Certainly SELinux has its place but I never found the value it offers to be worth the complexity it adds.

3 comments

Same. People will always scream "it's not that hard just RTFM", but it's actually quite complex AND unique to RedHat's world. So of course when you are in a company that has a fleet of a mix of Ubuntu and Debian and RedHat, which is more common than you'd think, it becomes the oddball server nobody likes working on. And nobody wants to spend hours learning it in and out for just that. I don't think I ever worked at a shop that didn't end up disabling it completely out of frustration.
I never had any real problems with selinux, I've been using CentOS since version 5 something and with even just a cursory understanding of selinux I got by. Plus you could just disable it entirely by changing one setting so distro hopping for just this one thing seems a bit extreme.
The same reason why many people choose WhatsApp, Telegram, Slack, Discord over things like Signal or Matrix. They are just easier to use. It is about priorities. Maybe some day we solve the usability problems.
I get it for Matrix, but Signal really has had the same user experience as WhatsApp for years now. But anyway, your point still stands. That's why user-friendliness is an important part of security (and why Signal work is so important regarding secure messaging apps).
I think it is still impossible to backup one's own messages in Signal and then retrieve them back in another phone. It was possible on Android via root but basically impossible for unrooted phones which is a dealbreaker for Apple devices my friends and family use.

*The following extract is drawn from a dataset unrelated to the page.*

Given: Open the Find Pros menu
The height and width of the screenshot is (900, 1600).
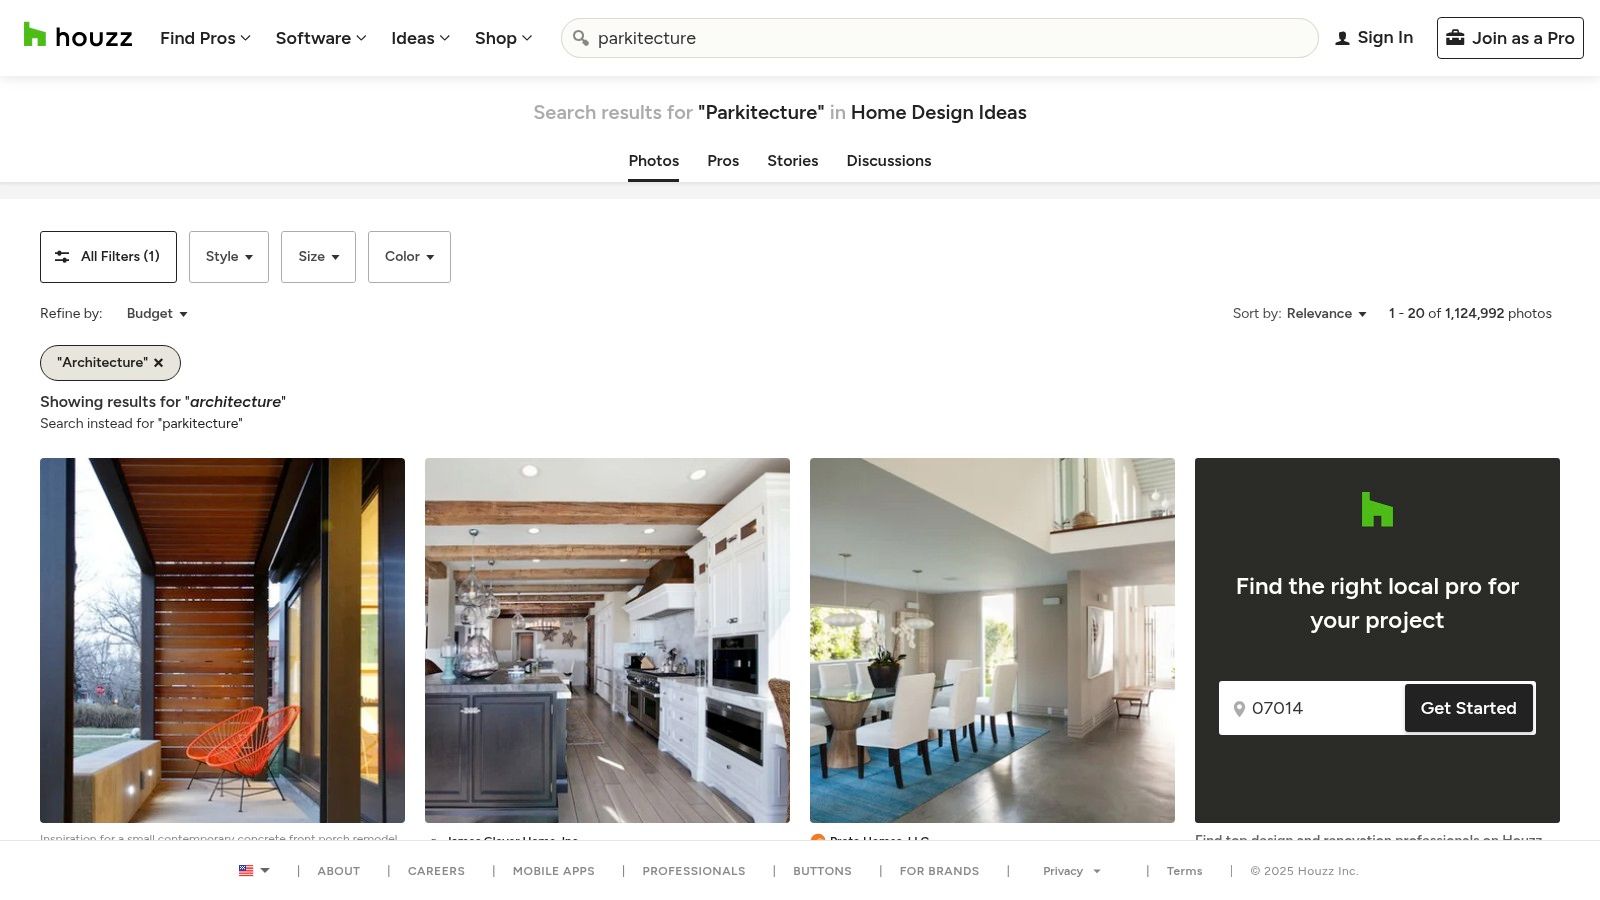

Signal has to provide 100% of the features and convenience of Whatsapp and some more without compromising security for it to be a viable alternative.

Backup/restore to a file works perfectly fine on unrooted Android phones.

Source: Just did it a couple weeks ago.

At most a little over one year ago, I installed Signal Desktop to open a link in a message I had received on my desktop. This is, apparently, deliberately unsupported, since the app claims that "[f]or your security, chat history isn't transferred to new linked devices". So no, the user experience of WhatsApp is miles ahead of Signal, at least if you want to use a real computer.